Using typography properly can take your designs from amateur to professional. Typography is a huge skill set that graphic designers spend years studying, so knowing how to use type to enhance your design will bring you one step closer to looking like a pro.

Rule #1 Flush Left. Setting type the correct way can be tricky, so when in doubt, set type flush left rag right. In Western culture, people read from top to bottom, left to right. By justifying type left, the eye can find the edge and read copy much more easily. Avoid identity the first line of a paragraph.

Rule #2 Use One Typeface. Without an understanding of the chosen typefaces, it can be difficult to use two typefaces successfully within a layout. In general, avoid using two typefaces of the same classification. For example, do not use two sans serifs, serif, slab serif or script faces together. Using the different classifications will create more contrast.

Rule #3 Skip a Weight. The key to great design is contrast. Go from light to bold, or from medium to extra bold when changing font weights. Slight changes in weight make it harder for the audience to notice the difference. Try mixing bold for the headline and light for the body copy for greater contrast.

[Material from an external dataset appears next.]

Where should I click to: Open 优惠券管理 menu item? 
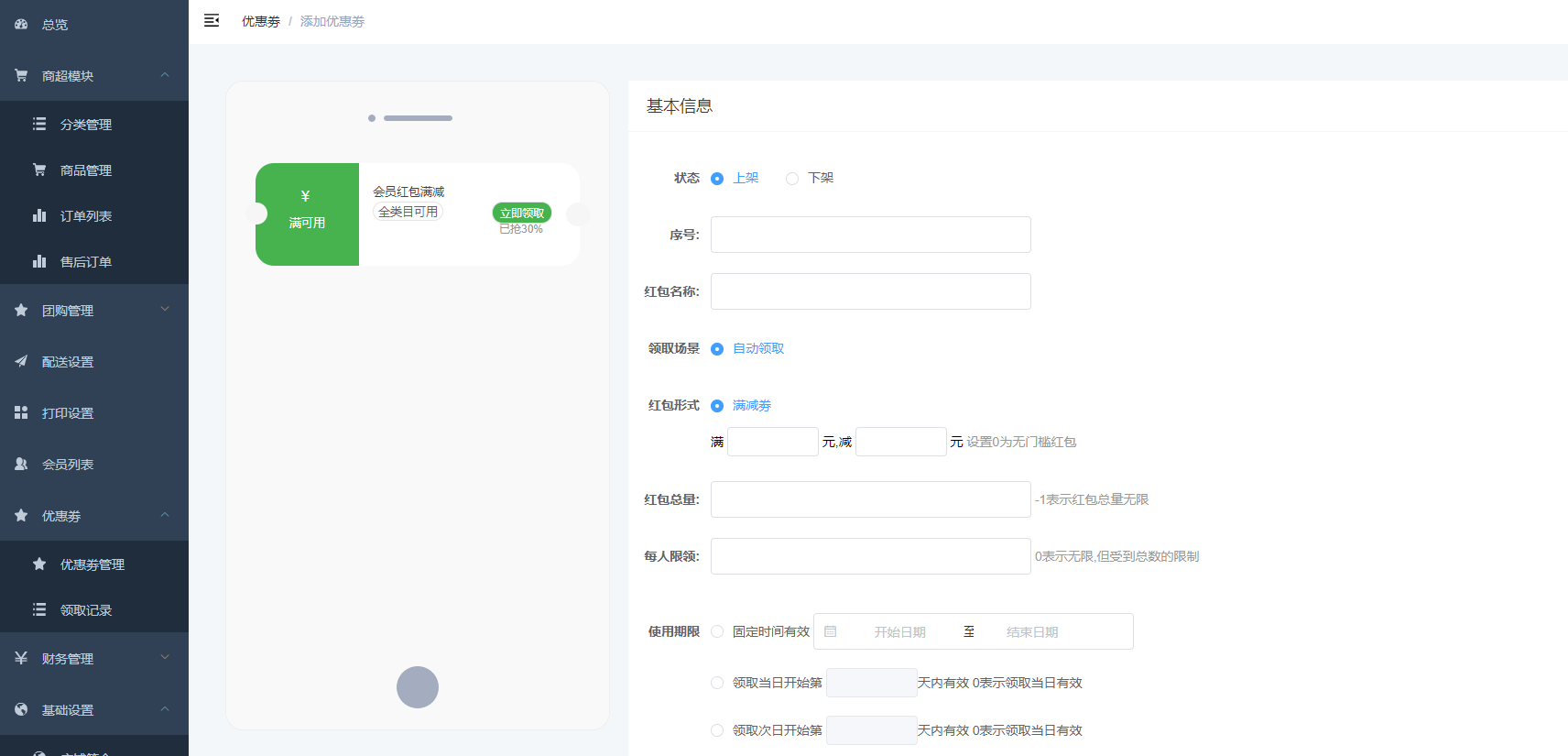[x=92, y=564]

Rule #4 Double Point Size. A good rule of thumb when changing point sizes, is to double or half the point size you are using. For example, if you are using 30 pt. type for the headline, use 15 pt. type for the copy.

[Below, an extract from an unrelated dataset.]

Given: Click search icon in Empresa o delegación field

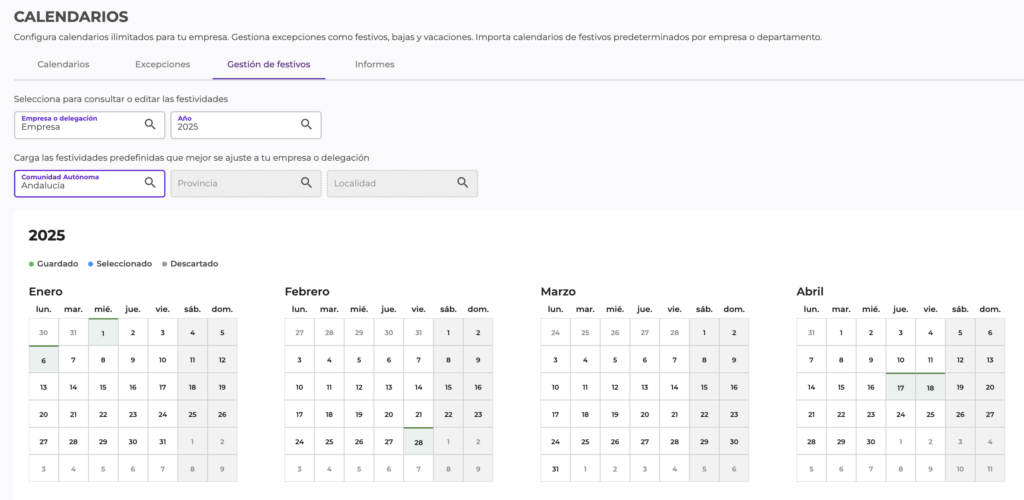Looking at the screenshot, I should [x=150, y=125].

Rule #5 Limit Your Fonts. When you need more than one typeface, make sure you limit to using two or three that work well with each other. Use one font and size for the body, another for the header and another for the subhead.

Rule #6 Get a Handle on “Widows” and “Orphans.” A widow is a line of text that is part of a paragraph, but has shifted over to the next column. An orphan is basically the same with the exception that there’s one word left on its own. Manually edit the text length to eliminate this problem.

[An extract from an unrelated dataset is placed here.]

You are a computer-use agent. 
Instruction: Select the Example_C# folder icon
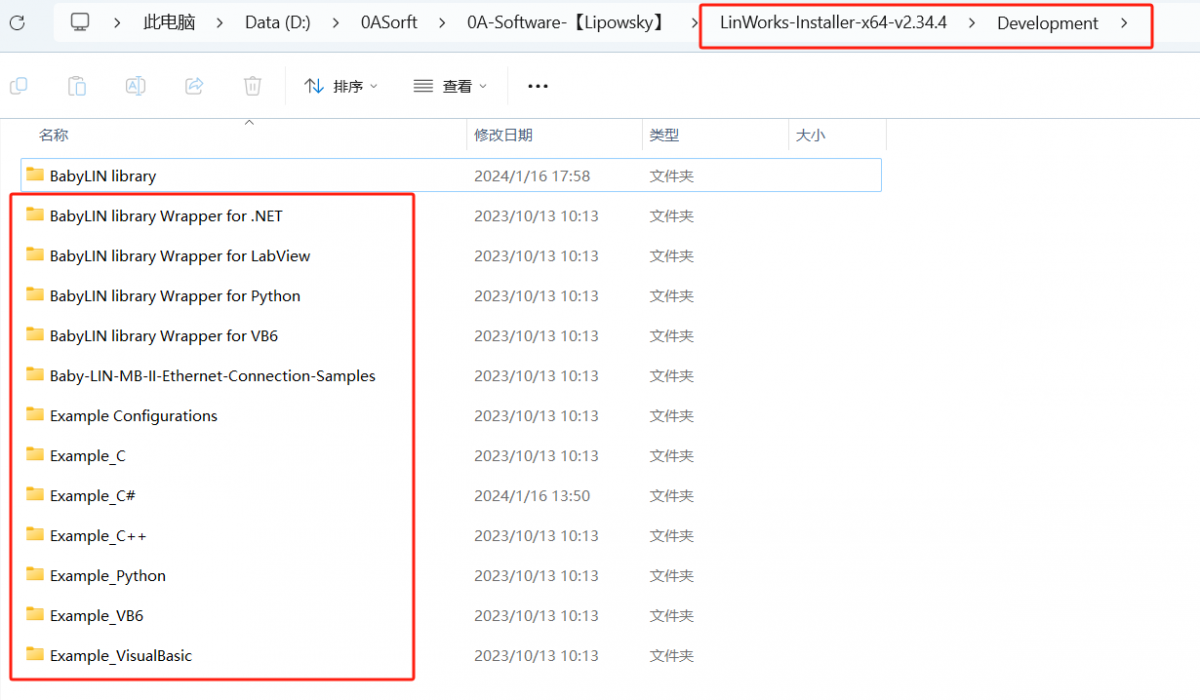pyautogui.click(x=35, y=495)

Rule #7 Prioritize Readability. Whatever you are designing, make sure your audience can read your message. Whether that’s choosing the right font or font size, readability is important.

Rule #8 Large Text Must be Kerned. Kerning is the process of changing the space in between two letters. You change this space to get a visually even overall impression. If you zoom into your text, you will find that the space between some letters seems to be shorter or bigger than between others. Kern the letters to get a uniform word.

Typography can be your number one design element. You can create contrast and hierarchy following these simple typography rules and lead the reader through your text. A quick tip at the end: it usually helps to print out your design. You might see little faults more clearly than on a computer screen. Now that you have learned the rules, go break some.